The Release Mechanism of an Oral Controlled-Release Delivery System for Indomethacin

Abstract

This study was carried out to fully characterize the release kinetics of an oral controlled-release tablet formulation of indomethacin with xanthan gum. Matrix swelling, matrix erosion, and drug diffusion studies were performed to elucidate the operative release mechanisms of a tablet compressed from a ternary mixture of indomethacin-xanthan gum-lactose. Drug release tests were performed according to the USP paddle method in phosphate buffer pH 7.4, concurrently with the dissolution of the gum. Mean dissolution time (MDT) of the drug was calculated from the release profile and it was used as a parameter to evaluate the influence of (a) polymer content in the dosage form, (b) ionic strength of the medium, and (c) the rotation speed of the paddle on the release characteristics of the drug.
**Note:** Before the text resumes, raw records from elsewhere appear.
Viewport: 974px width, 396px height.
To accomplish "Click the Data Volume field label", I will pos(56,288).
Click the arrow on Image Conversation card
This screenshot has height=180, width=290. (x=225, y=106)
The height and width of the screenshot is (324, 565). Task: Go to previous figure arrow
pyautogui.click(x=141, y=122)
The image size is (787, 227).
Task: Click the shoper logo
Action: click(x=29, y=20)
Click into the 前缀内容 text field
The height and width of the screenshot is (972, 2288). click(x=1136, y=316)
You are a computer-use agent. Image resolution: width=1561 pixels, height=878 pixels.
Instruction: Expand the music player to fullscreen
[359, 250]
There is a linear relationship between MDT and the inverse of polymer content. Within the range of ionic strength of the gastrointestinal tract, the salt concentration of the dissolution medium has a negative (inhibitory) effect on release rate of the drug and on matrix swelling. A positive (enhancing) influence of the salt concentration on drug diffusion in the hydrated matrices was noted. The polymer dissolution follows almost immediately the dissolution of the drug. A linear relationship between MDT and the inverse of paddle rotation speed has been observed. Swelling-controlled erosional process is the operative mechanism for indomethacin release from xanthan gum matrices.